Наверное, он просто чересчур устал.
Дверь посыпалась под ударами топоров. Привалившись к стене, Гёц сделал Вольфу знак не торопиться: пускай знатные вояки из цехового ополчения прут на штурм. Иначе кто останется делать деньги, когда пыль уляжется?
***
Через одно тело Готфрид перешагнул на кухне – ошалевший боец встал между ткачами и огромным, живописнейшим праздничным пирогом, да там и лёг, угощённый булавой в висок. С вершины баронского лакомства на пришельцев надменно взирал рыцарь в доспехах из белой глазури, опиравшийся на меч-леденец. «Не стоит пули», – заключил Гёц, измерив шестидюймового стража взглядом, и прошёл мимо.

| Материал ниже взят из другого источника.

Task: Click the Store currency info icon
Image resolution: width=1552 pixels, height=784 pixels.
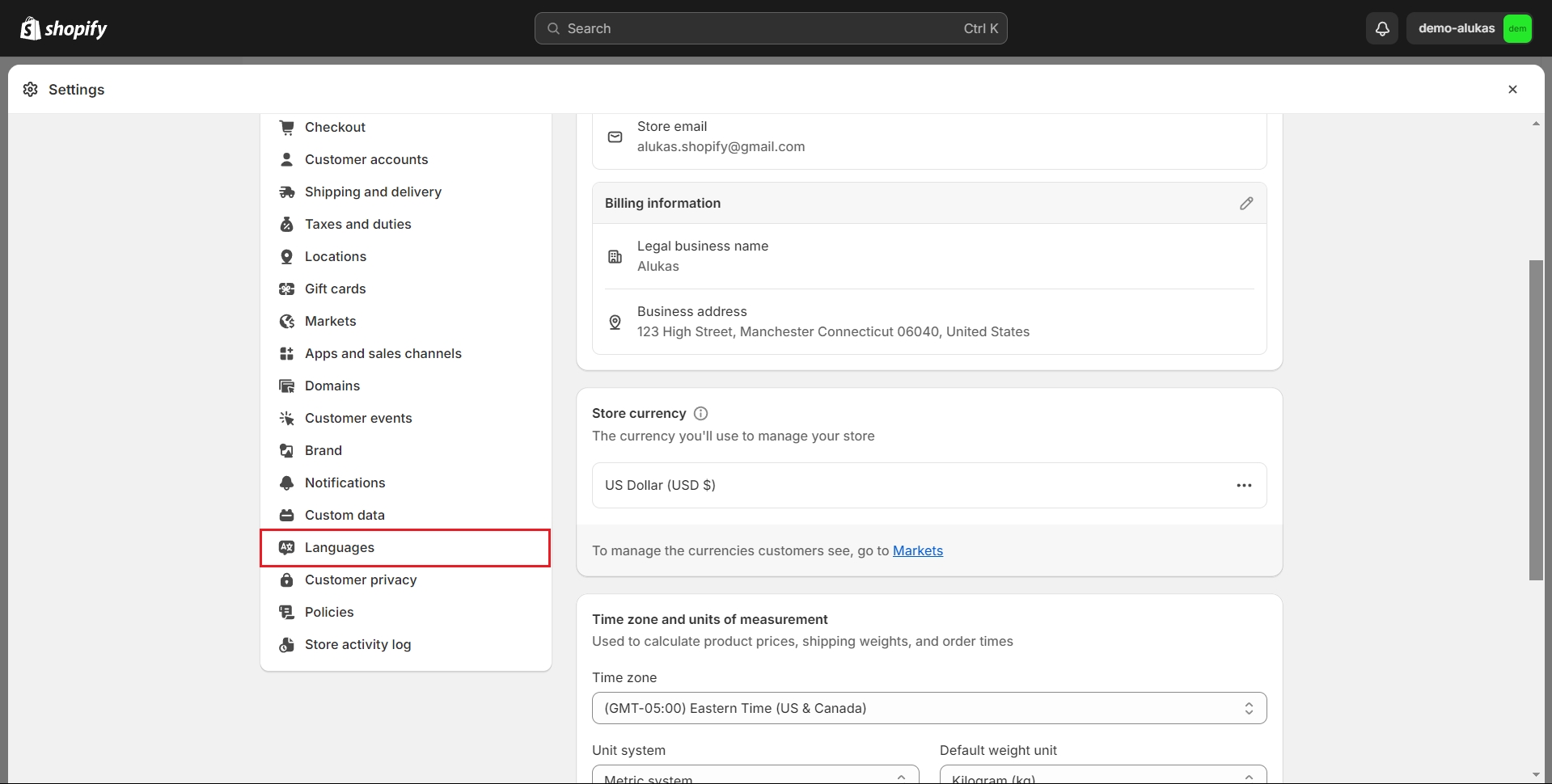Action: point(700,414)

Ещё четверо защитников остались в саду, хотя двое оказались просто вооружёнными слугами. Пятый, трясущийся парнишка с копьецом, ухитрился сдаться прежде, чем Дитмар выпустил ему кишки.
Словом, препятствий на обходном пути почти не оказалось – а те, что всё же попались, рыцарь с дюжиной «кушаков» смели, даже не почесавшись.
Только в холле и трапезном зале Палаццо стало ясно, куда всё это время люди девались. Здесь, конечно, не валялись вперемешку сотни людей и лошадей, поломанные пики, перевёрнутые орудия и изодранное знамя, что ненароком заблевал переутомившийся знаменосец. Но тут и не поле боя великого кайзера с воинством неверных.
Больше всего делец опасался момента, когда ему придётся подсчитать потери среди своих людей и придумать, как распределить дела по оставшимся.
Вернер Фёрц с поднятым забралом сидел на чудом уцелевшем стуле подле остатков импровизированного заслона из лавок, столов и пары кроватей – им защитники отгородили холл от большого зала.
Теперь, когда ткачи развалили и перемахнули его, попытка казалась просто жалкой.
Вооружённые люди гурьбой окружили выход в коридор, ведущий к подвалам. Путь позора, коим ещё вчера Короля Треф вывели из клетки на суд, а после вернули на место до заката.
Неужели только вчера?
– Ты жив! – по-прежнему невозмутимый Фёрц прищурился, словно не верил глазам. – Рад, что тебя не шлёпнули.